BMTA Newsletter BMTA Newsletter - Spring 2020 | Page 10
bmta.co.uk
PREDICTIVE MODEL DEVELOPMENT
Dr Yanfeng Liang
Mathematician
TÜV SÜD National Engineering Laboratory
UNLOCKING THE POTENTIAL IN LARGE HISTORICAL DATA SET
In a world where data is coming in large volumes and fast speeds, without the use of proper advanced modelling techniques
such as machine learning models, the value and benefits from data cannot be optimised. In flow measurement, flow meters are
capable of outputting digital data sets, which can be used to indicate the performance of flow meters under different operating
conditions. Errors such as improper installations, deposition and the presence of a second phase can be predicted using
predictive models to enable condition-based monitoring and increase the industry’s efficiency in fault diagnosis process. Thus,
reducing operational cost.
As the world is moving towards digitalisation, it has become increasingly important to utilise predictive models and machine
learning algorithms to extract valuable information and obtain new insights from the available data. In an industry such as flow
measurement, vast amounts of data are stored and generated by flow meters which have built-in digital transmitters outputting at
a high frequency. This output contains valuable information on the performance of flow meters as well as their operating
conditions. In other words, big data can be used to enable predictive maintenance and condition-based monitoring which will
effectively reduce operating costs and improve the decision-making process. However, storing data alone is not enough to
unlock these opportunities. Data is only useful if appropriate modelling strategies are used to extract the underlying values and
obtain new insights.
TÜV SÜD National Engineering Laboratory holds the UK’s national standard for measurement in density and flow. Over the
years, their data acquisition systems have logged and archived 20 years’ worth of data detailing various flow meters’
performance, test facility configuration and operating conditions. It was observed, from multiple research projects conducted
over the years, that any error such as improper meter installation, deposition such as wax and the presence of a second phase
are manifested through drifts in a meters’ diagnostic variables.
However, interpreting the data can be challenging as different errors can induce the same drift patterns in the same diagnostic
variables. Consequently, it becomes extremely difficult for end-users to distinguish between different errors using basic visual
observation tools. This increases fault diagnosis time and could delay rectification actions which ultimately impact the reliability
and accuracy of the primary measurements generated by the flow meters.

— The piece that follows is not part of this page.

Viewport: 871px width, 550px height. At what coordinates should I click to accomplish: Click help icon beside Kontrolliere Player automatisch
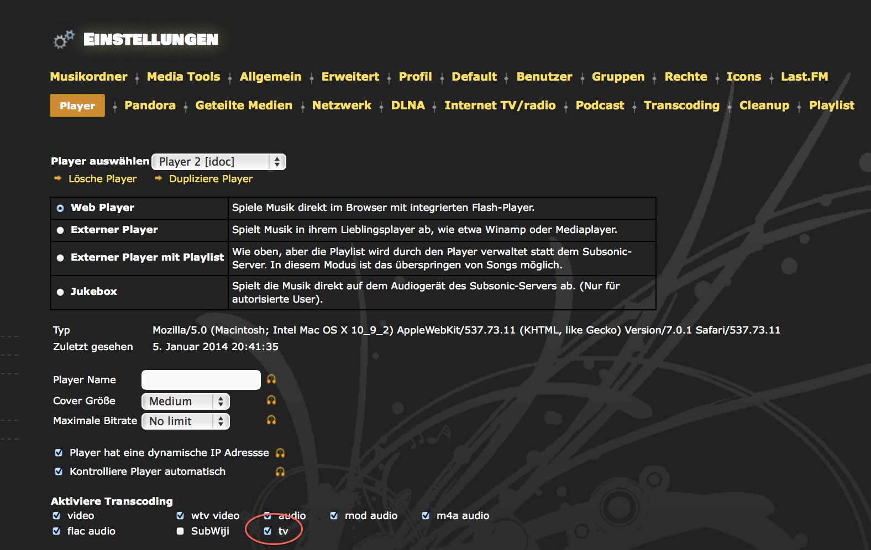click(x=280, y=472)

With more and more data becoming available, complex issues arise such as high dimensionality data (dataset with a large
number of variables) as well as poorly structured databases with missing data labels. Diagnostic variables from flow
measurement often have interrelationships with each other which increases the difficulty in analysing the underlying relationships
between variables. Furthermore, in flow measurement, certain experiments can be expensive to conduct, resulting in a limited
amount of data. For example, failure data on flow meters as well as erosion data are limited due to the fact that such tests are
extremely costly to conduct and cause significant damage to the meters.